“That’s no big deal.”
“I was JUST Kidding, gosh I’m not going to say anything to you anymore.”
“You’re not really hurt, you are just overreacting.”
“You are TOO Sensitive!”
Some people are drama queens/kings and do complain, whine, bully, and berate to get their way.
Statistically, though, those people are few and far between. So, when someone tells you that you’re too sensitive on a consistent basis, you may be in an unsafe relationship, and you could be with a controlling person.
Unsafe relationships invalidate emotions.
The expression of feelings is met with exaggerated, inappropriate are extreme responses. Communication is often punished, and an individual’s thoughts, feelings, and actions are dismissed. Painful emotions and feelings are disregarded or attributed to “unacceptable” personality traits, and they may be told that they have to “change” to conform to the other person’s expectations. I’m ok, you are not ok is the prevailing message.

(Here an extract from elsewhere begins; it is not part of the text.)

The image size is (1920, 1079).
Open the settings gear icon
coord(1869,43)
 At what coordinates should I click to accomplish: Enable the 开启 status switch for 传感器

Controlling people always need to be right.
They tell you who you are and what you are “supposed” to be like. They don’t seem to see and do not validate the real you. They have a version of you that they want you to be and do not accept the real you. They are very reactionary when questioned and act as though being attacked when met with complex or negative feelings, never addressing your question, turning the conversation to your inadequacies, always implying that you are wrong. Your problem never gets addressed and even worse, is never even acknowledged.
These types of relationships lead to serious mental health problems.
People become disconnected from their emotions. Their heart and head start to give them conflicting messages. They become confused and question their own intuition. Often emotions become more intense and extreme displays of emotions become the norm. Numbing, shaming, blaming, and a whole host of disrespectful and harmful interactions follow.
Safe relationships are validating.
Communicating feelings, identifying problems while wanting to work together to fix problems is met with empathy, understanding, and supportive responses. Emotions are met with acceptance, and the individual is not judged. I’m ok, you’re ok is the prevailing message. Accepting the other’s point of view, negotiating and/or agreeing to disagree solve problems.
When we find ourselves in invalidating relationships, we want to protect ourselves.
Express to them how your feelings are valid, and that you would like to address and fix problems; not place blame or shame. When the other person is not willing to meet you halfway, limit your expectations, decrease contact, and seek support from a safe and trusted friend or family member. If any form of abuse occurs, please end the relationship and seek professional help.
Remember, you’re not “too sensitive.” Your feelings are valid and your problems deserve to be addressed.
And you are just as important as the other person.